(Dataset entries)
>>>
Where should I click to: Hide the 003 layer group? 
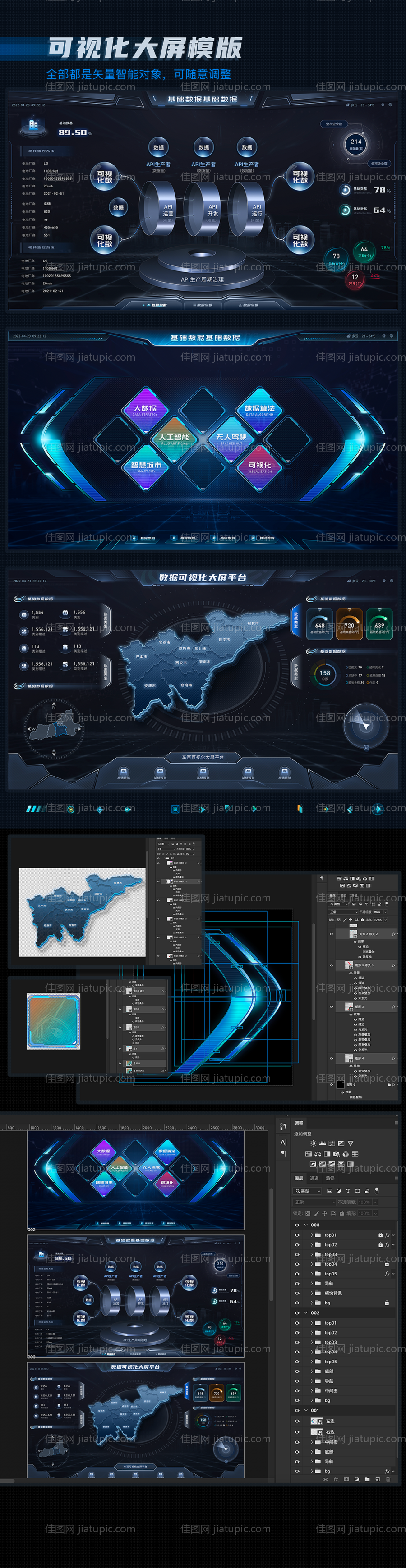click(x=297, y=1225)

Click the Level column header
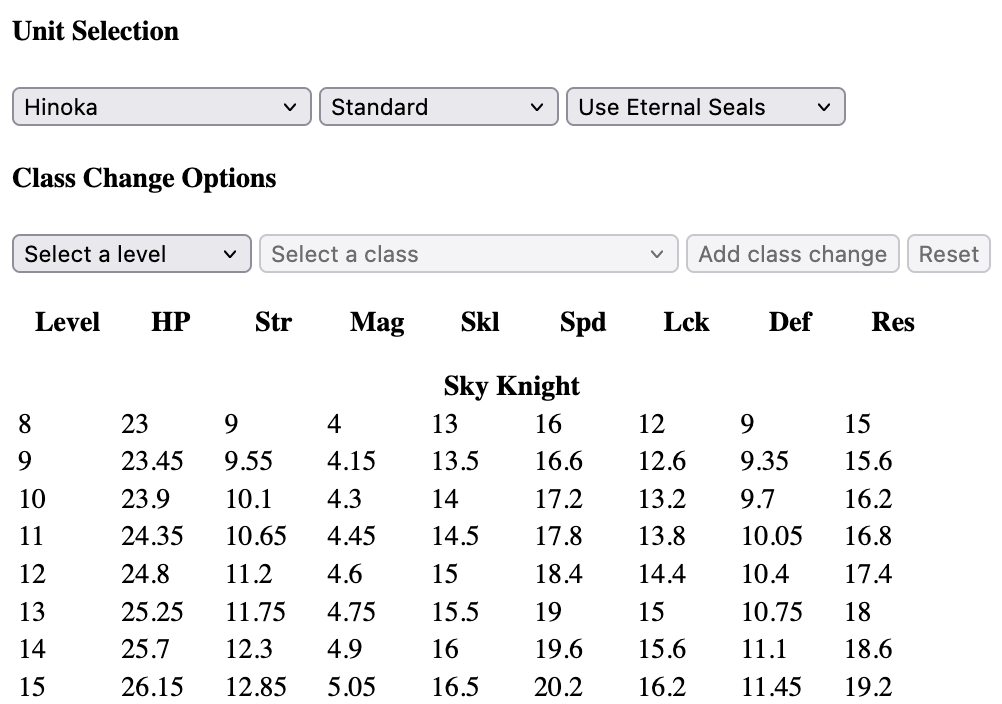pos(67,322)
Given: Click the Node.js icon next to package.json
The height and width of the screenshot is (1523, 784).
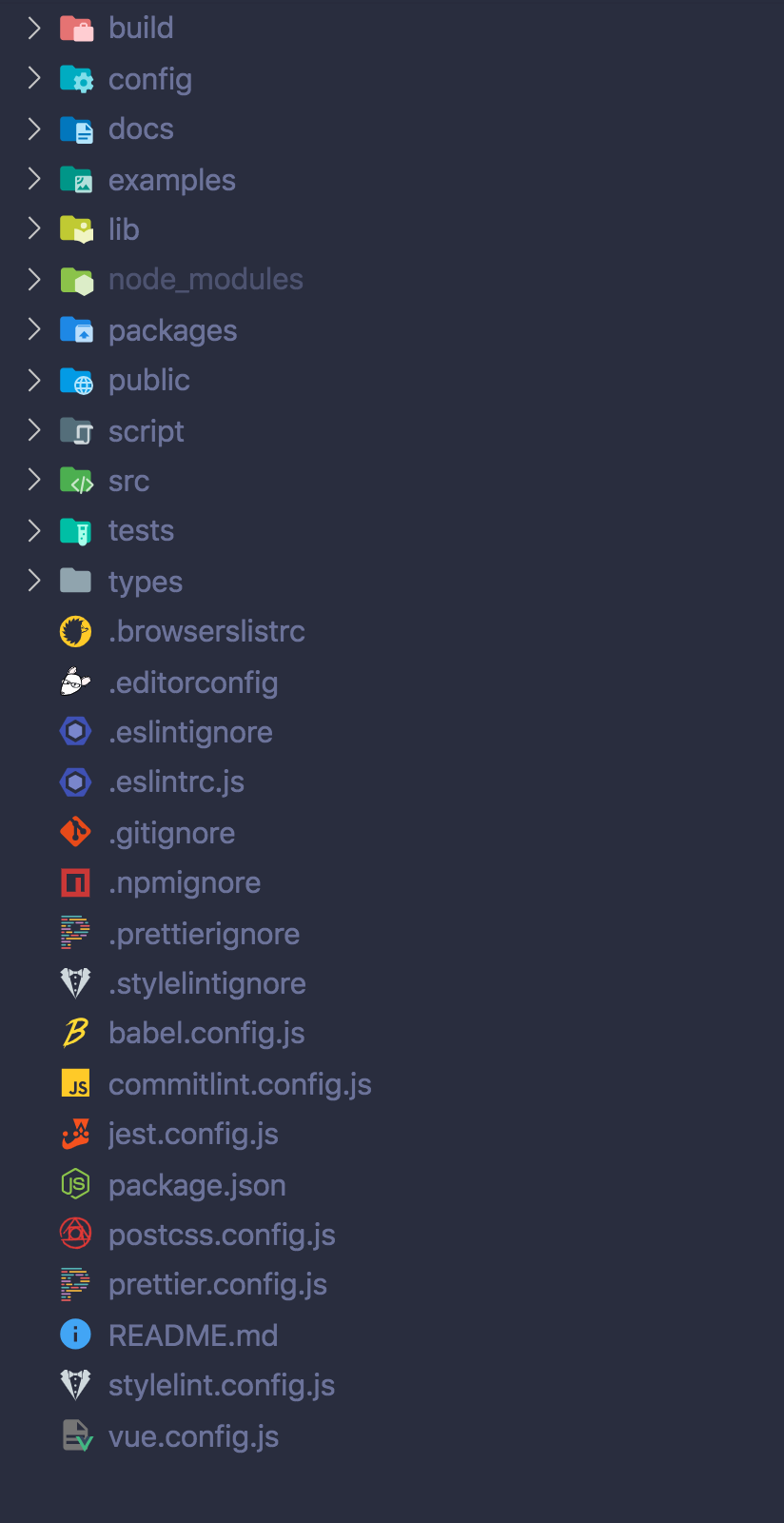Looking at the screenshot, I should pyautogui.click(x=75, y=1184).
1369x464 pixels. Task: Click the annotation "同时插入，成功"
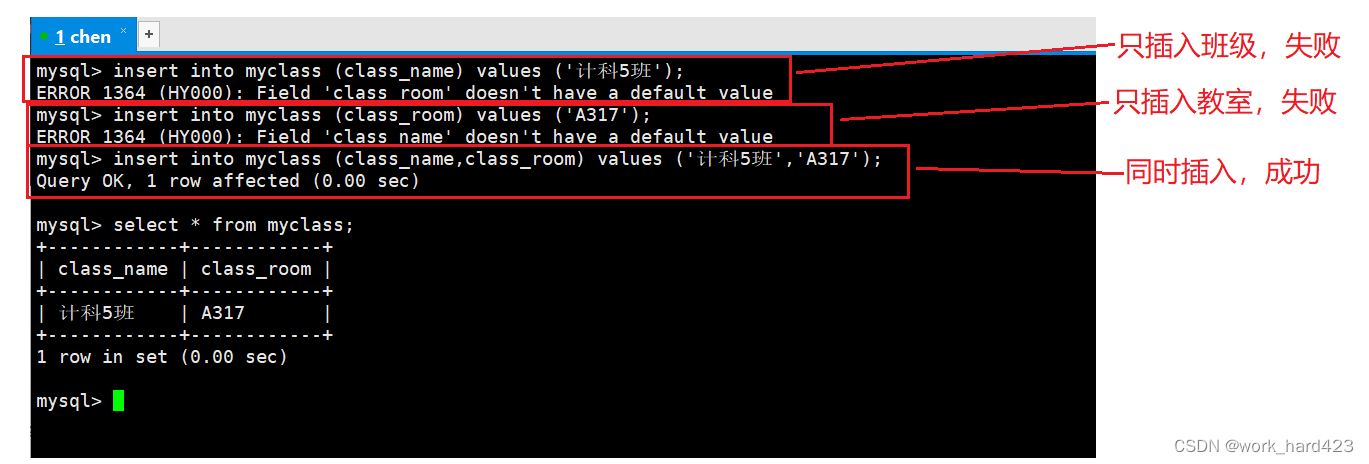point(1224,171)
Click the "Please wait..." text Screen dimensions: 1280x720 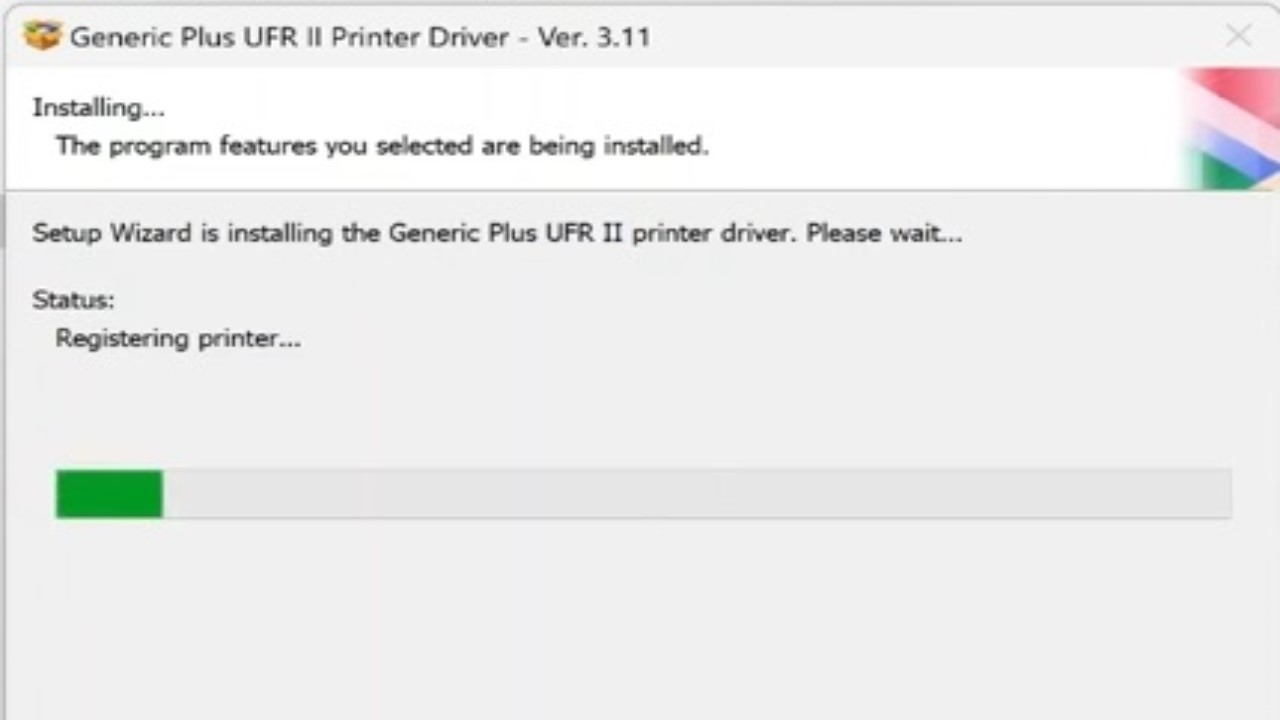[x=883, y=234]
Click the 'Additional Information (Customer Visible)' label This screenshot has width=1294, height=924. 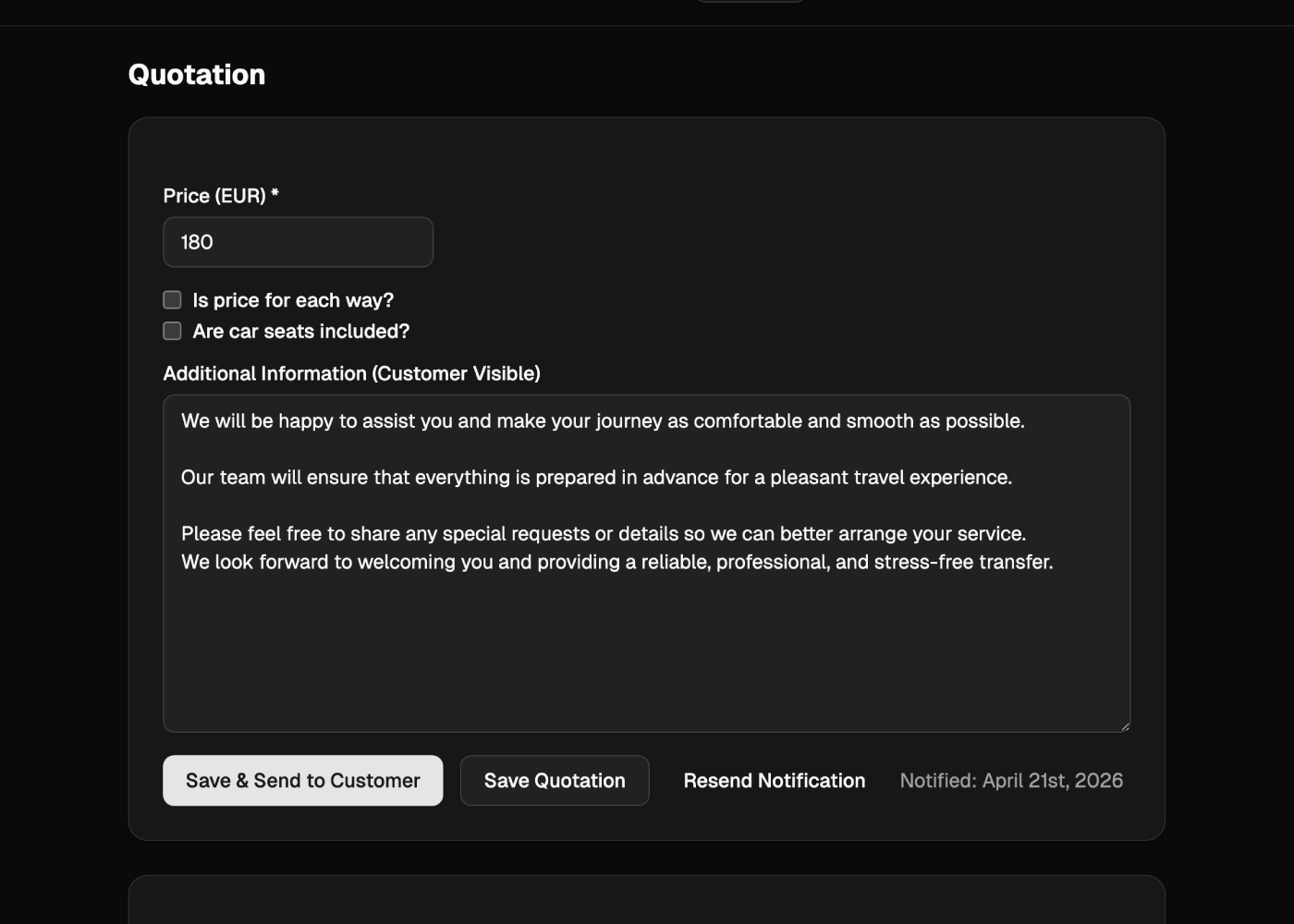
<<<
§ WORK ITEM:
Write out exactly the lines between the start of the data and the line with "Given: Click the", including both, but none of the pictures.

§ RESPONSE:
Where should I click to: Hide the 003 layer group? 
click(x=297, y=1225)

Click the Level column header
pos(67,322)
Given: Click the Node.js icon next to package.json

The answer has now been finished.